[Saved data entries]
____

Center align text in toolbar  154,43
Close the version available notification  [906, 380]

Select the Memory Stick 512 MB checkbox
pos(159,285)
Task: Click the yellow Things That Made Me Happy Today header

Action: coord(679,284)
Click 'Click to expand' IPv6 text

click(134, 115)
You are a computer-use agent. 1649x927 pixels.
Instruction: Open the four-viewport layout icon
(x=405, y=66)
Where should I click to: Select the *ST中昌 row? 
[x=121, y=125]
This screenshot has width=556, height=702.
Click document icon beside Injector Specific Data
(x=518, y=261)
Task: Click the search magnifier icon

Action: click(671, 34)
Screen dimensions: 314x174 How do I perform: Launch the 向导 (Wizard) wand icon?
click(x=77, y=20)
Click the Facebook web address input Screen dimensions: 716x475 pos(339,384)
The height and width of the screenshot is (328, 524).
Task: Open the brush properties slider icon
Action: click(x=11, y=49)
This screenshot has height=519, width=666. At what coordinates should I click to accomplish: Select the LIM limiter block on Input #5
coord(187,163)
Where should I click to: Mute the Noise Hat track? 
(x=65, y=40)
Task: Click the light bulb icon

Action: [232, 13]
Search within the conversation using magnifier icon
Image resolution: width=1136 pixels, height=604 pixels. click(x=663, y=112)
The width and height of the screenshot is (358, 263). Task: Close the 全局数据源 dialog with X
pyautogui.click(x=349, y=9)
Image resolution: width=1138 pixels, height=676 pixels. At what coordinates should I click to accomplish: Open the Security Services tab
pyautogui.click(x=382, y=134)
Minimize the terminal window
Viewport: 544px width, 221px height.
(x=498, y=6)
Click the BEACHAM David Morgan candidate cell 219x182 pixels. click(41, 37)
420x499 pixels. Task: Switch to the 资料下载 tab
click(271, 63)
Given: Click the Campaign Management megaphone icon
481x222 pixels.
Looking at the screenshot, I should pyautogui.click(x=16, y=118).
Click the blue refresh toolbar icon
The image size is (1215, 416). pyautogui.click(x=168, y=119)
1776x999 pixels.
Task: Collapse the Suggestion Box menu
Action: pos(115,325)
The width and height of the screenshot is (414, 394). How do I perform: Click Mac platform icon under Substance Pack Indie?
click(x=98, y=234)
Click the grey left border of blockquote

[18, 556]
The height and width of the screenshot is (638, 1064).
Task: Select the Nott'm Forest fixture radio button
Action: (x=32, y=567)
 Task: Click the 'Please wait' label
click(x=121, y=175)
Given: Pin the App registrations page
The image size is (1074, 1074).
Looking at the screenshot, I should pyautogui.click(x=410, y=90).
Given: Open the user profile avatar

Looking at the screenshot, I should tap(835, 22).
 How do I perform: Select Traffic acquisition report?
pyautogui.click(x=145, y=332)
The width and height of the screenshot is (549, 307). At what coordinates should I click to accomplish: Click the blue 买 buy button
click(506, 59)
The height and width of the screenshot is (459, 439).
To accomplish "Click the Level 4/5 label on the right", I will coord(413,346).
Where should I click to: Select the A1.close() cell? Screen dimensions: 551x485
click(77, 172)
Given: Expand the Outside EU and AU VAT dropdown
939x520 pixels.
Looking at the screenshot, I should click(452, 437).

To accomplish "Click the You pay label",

____

= WHAT TO DO =
Reproduce the data exactly. Keep every line intact.

= RESULT OF THE EXERCISE =
Center align text in toolbar  154,43
Close the version available notification  [906, 380]

Select the Memory Stick 512 MB checkbox
pos(159,285)
Task: Click the yellow Things That Made Me Happy Today header

Action: coord(679,284)
Click 'Click to expand' IPv6 text

click(134, 115)
You are a computer-use agent. 1649x927 pixels.
Instruction: Open the four-viewport layout icon
(x=405, y=66)
Where should I click to: Select the *ST中昌 row? 
[x=121, y=125]
This screenshot has width=556, height=702.
Click document icon beside Injector Specific Data
(x=518, y=261)
Task: Click the search magnifier icon

Action: click(671, 34)
Screen dimensions: 314x174 How do I perform: Launch the 向导 (Wizard) wand icon?
click(x=77, y=20)
Click the Facebook web address input Screen dimensions: 716x475 pos(339,384)
The height and width of the screenshot is (328, 524).
Task: Open the brush properties slider icon
Action: click(x=11, y=49)
This screenshot has height=519, width=666. At what coordinates should I click to accomplish: Select the LIM limiter block on Input #5
coord(187,163)
Where should I click to: Mute the Noise Hat track? 
(x=65, y=40)
Task: Click the light bulb icon

Action: [232, 13]
Search within the conversation using magnifier icon
Image resolution: width=1136 pixels, height=604 pixels. click(x=663, y=112)
The width and height of the screenshot is (358, 263). Task: Close the 全局数据源 dialog with X
pyautogui.click(x=349, y=9)
Image resolution: width=1138 pixels, height=676 pixels. At what coordinates should I click to accomplish: Open the Security Services tab
pyautogui.click(x=382, y=134)
Minimize the terminal window
Viewport: 544px width, 221px height.
(x=498, y=6)
Click the BEACHAM David Morgan candidate cell 219x182 pixels. click(41, 37)
420x499 pixels. Task: Switch to the 资料下载 tab
click(271, 63)
Given: Click the Campaign Management megaphone icon
481x222 pixels.
Looking at the screenshot, I should pyautogui.click(x=16, y=118).
Click the blue refresh toolbar icon
The image size is (1215, 416). pyautogui.click(x=168, y=119)
1776x999 pixels.
Task: Collapse the Suggestion Box menu
Action: pos(115,325)
The width and height of the screenshot is (414, 394). How do I perform: Click Mac platform icon under Substance Pack Indie?
click(x=98, y=234)
Click the grey left border of blockquote

[18, 556]
The height and width of the screenshot is (638, 1064).
Task: Select the Nott'm Forest fixture radio button
Action: (x=32, y=567)
 Task: Click the 'Please wait' label
click(x=121, y=175)
Given: Pin the App registrations page
The image size is (1074, 1074).
Looking at the screenshot, I should pyautogui.click(x=410, y=90).
Given: Open the user profile avatar

Looking at the screenshot, I should tap(835, 22).
 How do I perform: Select Traffic acquisition report?
pyautogui.click(x=145, y=332)
The width and height of the screenshot is (549, 307). At what coordinates should I click to accomplish: Click the blue 买 buy button
click(506, 59)
The height and width of the screenshot is (459, 439).
To accomplish "Click the Level 4/5 label on the right", I will coord(413,346).
Where should I click to: Select the A1.close() cell? Screen dimensions: 551x485
click(77, 172)
Given: Expand the Outside EU and AU VAT dropdown
939x520 pixels.
Looking at the screenshot, I should click(452, 437).

To accomplish "Click the You pay label",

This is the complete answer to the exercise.